City Council transportation chair Ydanis Rodriguez wants to create an Amber Alert-type system for nabbing hit-and-run drivers, and a growing number of state legislators and City Council members agree.
Dozens of New Yorkers are killed every year by hit-and-run drivers, including nine victims this January alone. But only 10 percent of drivers who flee crashes involving physical injury or death are ever caught.
Intro 1463, which Rodriguez teased last month, would establish an alert system "to provide rapid notification to the public when a hit-and-run involving serious injury or death occurs" via email, text messages, phone calls, and TV and radio broadcasts. The bill has picked up 12 co-sponsors in the City Council.
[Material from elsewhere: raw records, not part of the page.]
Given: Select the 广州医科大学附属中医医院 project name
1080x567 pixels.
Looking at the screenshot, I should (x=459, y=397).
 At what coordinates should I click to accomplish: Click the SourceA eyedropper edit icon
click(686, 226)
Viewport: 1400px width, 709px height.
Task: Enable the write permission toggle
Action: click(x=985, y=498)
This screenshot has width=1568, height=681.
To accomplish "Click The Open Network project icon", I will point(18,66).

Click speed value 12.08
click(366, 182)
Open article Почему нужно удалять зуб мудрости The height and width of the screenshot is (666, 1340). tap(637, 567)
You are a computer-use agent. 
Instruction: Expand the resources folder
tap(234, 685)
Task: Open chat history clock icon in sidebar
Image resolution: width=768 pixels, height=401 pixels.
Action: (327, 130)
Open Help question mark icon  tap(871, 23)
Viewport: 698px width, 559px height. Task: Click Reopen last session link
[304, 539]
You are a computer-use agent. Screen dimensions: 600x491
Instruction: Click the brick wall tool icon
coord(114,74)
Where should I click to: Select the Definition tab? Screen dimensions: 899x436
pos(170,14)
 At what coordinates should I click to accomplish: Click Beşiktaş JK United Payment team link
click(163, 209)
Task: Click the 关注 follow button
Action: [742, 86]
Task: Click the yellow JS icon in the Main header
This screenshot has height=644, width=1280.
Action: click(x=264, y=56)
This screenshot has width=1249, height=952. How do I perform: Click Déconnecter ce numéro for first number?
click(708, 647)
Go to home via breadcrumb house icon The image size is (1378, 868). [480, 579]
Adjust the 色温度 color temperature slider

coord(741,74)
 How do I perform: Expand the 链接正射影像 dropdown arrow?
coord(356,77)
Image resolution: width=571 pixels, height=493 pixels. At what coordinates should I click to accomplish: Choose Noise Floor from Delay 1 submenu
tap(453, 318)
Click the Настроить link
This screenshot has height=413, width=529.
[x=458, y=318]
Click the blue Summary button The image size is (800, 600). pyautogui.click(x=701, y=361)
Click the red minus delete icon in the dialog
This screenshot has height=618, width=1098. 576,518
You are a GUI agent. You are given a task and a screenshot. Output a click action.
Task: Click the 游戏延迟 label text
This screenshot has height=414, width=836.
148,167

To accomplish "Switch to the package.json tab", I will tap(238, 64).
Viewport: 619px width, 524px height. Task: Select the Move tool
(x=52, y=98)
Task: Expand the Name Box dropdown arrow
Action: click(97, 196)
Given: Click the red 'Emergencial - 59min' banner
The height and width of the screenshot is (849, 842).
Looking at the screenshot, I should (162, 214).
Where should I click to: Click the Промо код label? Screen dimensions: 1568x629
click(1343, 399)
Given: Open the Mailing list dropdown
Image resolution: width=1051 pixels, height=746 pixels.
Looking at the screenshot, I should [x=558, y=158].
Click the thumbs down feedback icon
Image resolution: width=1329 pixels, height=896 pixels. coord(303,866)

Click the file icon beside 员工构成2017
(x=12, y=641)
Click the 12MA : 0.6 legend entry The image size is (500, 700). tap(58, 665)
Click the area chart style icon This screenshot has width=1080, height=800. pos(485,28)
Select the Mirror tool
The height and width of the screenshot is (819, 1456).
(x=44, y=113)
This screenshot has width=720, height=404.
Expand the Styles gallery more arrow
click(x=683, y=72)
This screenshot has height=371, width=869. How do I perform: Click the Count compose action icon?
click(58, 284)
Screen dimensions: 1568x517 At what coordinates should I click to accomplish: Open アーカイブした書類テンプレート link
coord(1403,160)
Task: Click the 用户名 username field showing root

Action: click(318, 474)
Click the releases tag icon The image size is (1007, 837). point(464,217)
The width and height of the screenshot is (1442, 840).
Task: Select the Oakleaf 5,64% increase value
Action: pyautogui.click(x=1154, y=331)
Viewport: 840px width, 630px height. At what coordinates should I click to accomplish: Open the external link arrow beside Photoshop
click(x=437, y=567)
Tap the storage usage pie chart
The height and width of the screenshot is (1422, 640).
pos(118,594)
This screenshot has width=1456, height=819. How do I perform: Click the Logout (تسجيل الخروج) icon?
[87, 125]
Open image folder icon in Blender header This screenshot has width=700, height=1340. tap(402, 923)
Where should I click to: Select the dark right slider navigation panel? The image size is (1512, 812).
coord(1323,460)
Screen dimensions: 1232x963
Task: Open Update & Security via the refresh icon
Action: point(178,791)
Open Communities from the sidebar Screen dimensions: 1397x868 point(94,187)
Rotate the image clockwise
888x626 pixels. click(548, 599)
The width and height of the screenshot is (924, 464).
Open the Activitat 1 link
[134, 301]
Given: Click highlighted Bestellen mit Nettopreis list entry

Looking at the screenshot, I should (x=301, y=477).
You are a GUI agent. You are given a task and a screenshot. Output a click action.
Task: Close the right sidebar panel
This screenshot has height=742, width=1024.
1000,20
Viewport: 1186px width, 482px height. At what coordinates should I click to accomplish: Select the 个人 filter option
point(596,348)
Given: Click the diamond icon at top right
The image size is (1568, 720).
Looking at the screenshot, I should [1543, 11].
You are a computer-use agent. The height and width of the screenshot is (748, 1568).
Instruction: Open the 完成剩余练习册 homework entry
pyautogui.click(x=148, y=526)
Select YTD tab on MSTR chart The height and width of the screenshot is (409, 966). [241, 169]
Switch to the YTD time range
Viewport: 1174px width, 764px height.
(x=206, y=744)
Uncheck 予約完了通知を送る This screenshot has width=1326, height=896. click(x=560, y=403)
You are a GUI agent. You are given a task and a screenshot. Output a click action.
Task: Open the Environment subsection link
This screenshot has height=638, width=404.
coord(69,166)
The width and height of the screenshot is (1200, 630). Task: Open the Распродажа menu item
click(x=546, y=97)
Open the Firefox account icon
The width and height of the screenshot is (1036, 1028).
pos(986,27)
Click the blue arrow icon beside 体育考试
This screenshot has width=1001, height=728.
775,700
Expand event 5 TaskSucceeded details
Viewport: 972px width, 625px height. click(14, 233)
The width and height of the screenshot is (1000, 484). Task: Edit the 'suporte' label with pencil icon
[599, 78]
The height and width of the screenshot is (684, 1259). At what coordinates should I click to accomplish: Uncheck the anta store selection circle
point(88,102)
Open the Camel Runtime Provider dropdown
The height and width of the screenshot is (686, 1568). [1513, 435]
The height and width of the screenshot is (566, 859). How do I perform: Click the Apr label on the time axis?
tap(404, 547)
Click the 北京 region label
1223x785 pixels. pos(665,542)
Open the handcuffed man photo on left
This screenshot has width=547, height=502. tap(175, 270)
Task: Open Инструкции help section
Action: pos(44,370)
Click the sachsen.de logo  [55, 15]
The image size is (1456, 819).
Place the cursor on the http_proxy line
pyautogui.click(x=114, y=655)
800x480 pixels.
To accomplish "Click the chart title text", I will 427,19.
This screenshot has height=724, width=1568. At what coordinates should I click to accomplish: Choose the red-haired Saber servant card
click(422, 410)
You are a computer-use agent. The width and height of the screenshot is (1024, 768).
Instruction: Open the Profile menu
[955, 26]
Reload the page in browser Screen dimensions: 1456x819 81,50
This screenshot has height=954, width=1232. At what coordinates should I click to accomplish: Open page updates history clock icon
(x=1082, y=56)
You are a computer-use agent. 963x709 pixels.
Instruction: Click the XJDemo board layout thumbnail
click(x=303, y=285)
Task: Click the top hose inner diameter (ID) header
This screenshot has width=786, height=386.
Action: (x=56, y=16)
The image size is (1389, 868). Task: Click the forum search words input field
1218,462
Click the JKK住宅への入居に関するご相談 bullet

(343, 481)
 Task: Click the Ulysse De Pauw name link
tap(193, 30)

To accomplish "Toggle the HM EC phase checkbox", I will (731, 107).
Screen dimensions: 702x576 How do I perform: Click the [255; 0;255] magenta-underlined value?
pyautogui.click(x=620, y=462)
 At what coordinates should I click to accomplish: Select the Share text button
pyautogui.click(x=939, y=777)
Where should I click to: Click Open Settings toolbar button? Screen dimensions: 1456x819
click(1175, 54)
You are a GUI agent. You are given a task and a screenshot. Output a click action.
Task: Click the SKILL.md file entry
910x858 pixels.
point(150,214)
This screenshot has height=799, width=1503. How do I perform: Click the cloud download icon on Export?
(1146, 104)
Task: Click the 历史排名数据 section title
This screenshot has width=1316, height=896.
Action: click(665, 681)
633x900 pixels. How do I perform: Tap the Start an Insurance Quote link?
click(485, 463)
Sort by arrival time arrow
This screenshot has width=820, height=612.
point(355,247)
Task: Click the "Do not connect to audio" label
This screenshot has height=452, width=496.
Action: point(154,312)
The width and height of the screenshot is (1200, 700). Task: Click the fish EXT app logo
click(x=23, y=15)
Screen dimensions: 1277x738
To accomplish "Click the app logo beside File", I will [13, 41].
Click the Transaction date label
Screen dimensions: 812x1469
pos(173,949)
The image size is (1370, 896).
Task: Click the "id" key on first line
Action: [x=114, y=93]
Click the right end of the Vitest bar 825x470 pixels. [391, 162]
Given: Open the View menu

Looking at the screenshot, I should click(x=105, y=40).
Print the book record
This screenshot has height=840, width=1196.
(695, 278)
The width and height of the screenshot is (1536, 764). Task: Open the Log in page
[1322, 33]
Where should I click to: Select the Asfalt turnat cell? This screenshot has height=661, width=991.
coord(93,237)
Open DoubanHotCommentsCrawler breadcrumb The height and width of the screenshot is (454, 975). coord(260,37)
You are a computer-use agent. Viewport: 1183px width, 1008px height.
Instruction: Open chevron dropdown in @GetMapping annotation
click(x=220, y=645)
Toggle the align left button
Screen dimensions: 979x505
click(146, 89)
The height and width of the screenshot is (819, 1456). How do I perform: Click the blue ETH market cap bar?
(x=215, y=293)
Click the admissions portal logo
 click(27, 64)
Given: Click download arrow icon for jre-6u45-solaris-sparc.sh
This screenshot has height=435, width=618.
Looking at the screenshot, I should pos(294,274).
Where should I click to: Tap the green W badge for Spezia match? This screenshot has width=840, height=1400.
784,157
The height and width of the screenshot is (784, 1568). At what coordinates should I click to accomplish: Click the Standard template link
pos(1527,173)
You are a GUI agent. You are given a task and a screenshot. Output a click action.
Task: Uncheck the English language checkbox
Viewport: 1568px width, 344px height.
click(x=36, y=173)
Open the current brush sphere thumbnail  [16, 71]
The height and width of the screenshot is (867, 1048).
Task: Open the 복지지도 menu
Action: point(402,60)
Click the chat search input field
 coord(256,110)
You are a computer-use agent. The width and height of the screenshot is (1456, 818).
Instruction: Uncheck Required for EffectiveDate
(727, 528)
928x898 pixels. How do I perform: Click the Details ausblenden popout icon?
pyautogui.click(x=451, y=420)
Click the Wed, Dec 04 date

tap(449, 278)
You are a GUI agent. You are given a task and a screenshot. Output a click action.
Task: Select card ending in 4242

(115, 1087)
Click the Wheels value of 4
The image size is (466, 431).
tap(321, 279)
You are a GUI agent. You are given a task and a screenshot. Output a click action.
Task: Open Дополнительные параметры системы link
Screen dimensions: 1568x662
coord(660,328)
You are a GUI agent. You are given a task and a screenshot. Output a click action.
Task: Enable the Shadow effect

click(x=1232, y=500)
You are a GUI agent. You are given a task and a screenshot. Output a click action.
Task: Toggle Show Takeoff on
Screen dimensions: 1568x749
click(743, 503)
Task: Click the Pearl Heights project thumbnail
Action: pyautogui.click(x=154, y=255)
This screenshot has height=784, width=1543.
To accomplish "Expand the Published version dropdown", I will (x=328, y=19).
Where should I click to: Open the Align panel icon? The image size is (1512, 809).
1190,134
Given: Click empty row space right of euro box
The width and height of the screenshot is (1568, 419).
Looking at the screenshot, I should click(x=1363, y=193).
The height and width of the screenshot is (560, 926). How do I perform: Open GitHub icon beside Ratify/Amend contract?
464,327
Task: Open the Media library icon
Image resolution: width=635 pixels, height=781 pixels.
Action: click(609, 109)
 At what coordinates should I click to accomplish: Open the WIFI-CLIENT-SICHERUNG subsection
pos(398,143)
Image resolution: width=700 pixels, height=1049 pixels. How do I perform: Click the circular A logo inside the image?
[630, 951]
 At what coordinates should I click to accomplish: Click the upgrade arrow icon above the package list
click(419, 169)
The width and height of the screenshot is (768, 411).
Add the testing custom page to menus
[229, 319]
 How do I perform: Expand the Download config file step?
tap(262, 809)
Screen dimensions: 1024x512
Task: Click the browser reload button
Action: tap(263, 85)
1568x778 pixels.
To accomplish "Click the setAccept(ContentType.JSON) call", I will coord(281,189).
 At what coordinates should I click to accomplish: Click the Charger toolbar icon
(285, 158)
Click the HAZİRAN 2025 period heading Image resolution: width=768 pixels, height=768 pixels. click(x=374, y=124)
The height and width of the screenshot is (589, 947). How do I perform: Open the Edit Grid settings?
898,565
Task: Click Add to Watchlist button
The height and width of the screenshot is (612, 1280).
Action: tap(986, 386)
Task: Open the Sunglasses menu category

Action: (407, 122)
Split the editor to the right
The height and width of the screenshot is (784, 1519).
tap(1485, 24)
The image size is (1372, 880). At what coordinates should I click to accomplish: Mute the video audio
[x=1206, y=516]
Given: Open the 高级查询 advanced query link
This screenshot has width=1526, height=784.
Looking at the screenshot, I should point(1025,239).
Meanwhile, State Senator Marisol Alcantara and Assembly Member Carmen De La Rosa will introduce legislation in Albany for a similar program statewide.
The three legislators announced their bills at a press conference this morning alongside the family of Jean Paul Guerrero, the Mega 97.9 DJ who was killed by a hit-and-run driver at the end of 2016.
"We want to be sure more drivers are caught and more convictions are made in these cases," Rodriguez said.
A major incentive for drunk drivers to flee the scene of crashes is embedded in state law, since the penalties for hit-and-runs can be less severe than for drunk driving. That's on Governor Cuomo and legislators in Albany to fix.
Alcantara and De La Rosa left before taking questions from reporters, but Rodriguez said they were committed to legislation sponsored by Staten Island Assembly Member Michael Cusick and Senate Majority Leader John Flanagan that would elevate penalties for leaving the scene of crashes involving serious injury or fatalities.